シャシーは目の字にリブが入った異形5角断面とメインフレームは踏襲しているが、リヤサスの全長を伸ばして前傾させ、キャスター角を24°から23°15'へ若干起こし、スイングアームも5角断面へと剛性を高めつつリヤタイヤのワイド化で幅も広げ、長さをやや縮めてホイールベースを1.355mm→1.345mmとショートホイールベース化した。

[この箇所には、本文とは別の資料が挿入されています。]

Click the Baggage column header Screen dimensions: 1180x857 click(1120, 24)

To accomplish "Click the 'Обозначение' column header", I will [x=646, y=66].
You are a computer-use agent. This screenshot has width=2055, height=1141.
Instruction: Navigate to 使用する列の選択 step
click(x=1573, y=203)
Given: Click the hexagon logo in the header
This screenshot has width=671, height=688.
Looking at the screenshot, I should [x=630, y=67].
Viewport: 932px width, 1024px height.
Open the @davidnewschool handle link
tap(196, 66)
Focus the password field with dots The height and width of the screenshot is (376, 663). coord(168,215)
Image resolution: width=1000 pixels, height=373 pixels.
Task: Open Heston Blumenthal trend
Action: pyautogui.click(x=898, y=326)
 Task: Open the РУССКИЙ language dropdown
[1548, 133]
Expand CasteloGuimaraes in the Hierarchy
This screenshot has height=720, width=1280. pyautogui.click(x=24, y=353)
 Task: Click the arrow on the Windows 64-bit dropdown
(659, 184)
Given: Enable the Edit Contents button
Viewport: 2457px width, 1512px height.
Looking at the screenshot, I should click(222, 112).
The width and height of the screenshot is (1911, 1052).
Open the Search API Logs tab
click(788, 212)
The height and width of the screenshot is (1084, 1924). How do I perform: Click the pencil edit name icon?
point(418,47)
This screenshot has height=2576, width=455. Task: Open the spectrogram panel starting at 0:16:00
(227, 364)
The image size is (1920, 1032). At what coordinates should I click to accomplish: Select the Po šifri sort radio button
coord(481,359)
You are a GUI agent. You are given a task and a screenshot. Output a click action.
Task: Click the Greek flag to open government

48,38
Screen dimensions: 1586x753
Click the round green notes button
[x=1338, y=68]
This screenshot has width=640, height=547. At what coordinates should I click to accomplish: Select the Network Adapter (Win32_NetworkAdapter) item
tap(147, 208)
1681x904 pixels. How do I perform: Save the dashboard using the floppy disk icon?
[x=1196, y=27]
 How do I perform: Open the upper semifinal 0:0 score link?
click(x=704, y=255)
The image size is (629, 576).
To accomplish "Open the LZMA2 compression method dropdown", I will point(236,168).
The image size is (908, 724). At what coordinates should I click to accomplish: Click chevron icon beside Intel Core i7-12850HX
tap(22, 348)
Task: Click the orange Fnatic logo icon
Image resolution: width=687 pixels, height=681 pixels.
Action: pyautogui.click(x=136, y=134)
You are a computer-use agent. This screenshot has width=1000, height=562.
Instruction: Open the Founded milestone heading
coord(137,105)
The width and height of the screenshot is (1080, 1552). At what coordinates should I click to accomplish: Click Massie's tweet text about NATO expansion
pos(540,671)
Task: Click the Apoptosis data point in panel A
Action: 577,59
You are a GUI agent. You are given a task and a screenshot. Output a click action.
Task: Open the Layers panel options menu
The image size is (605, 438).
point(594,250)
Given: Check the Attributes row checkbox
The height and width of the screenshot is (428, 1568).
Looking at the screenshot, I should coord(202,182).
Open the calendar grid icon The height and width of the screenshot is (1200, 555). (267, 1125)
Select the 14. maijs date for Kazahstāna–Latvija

またリヤブレーキを路面追従性を高めるためフローティング化、そのトルクアームをうけるフレームのピボット部分にマウントの穴が開けられたのも相違点だ。



また180km/hのスピードリミットを廃し、その分を6速ミッションでよりクロス化することで加速も強力になるなど、パフォーマンスアップに費やされた数々は挙げると際限がないほど。
スイングアームが下側で5角断面なのも、排気系をさらに内側へ追い込むワークスマシン由来の仕組みで、こうしたコストを惜しまない贅沢な仕様はこのレプリカ全盛期ならでは。
タンデムステップが折り畳むとカウル内側へ収まり、2人乗りに見せない粋なはからいもホンダらしさのひとつだろう。



こうして「戦闘力」を高めたMC18には、乾式クラッチをはじめ各種パーツを専用開発した豪勢なSPバージョンもリリースされた。
以後スイングアームを排気系との干渉を避けたガルアームとしたり、片支持のプロアーム仕様へと進化するなど、NSR250Rは益々ライバルを引き離す進化を遂げ、ホンダは2ストロークの常識をことごとく覆してみせるほど、歴史を塗り替えたというに相応しい劇的な展開が相次いだ。
この総力を結集した短期集中の戦略に、ホンダらしさの原点があるのは誰もが認めるところだ。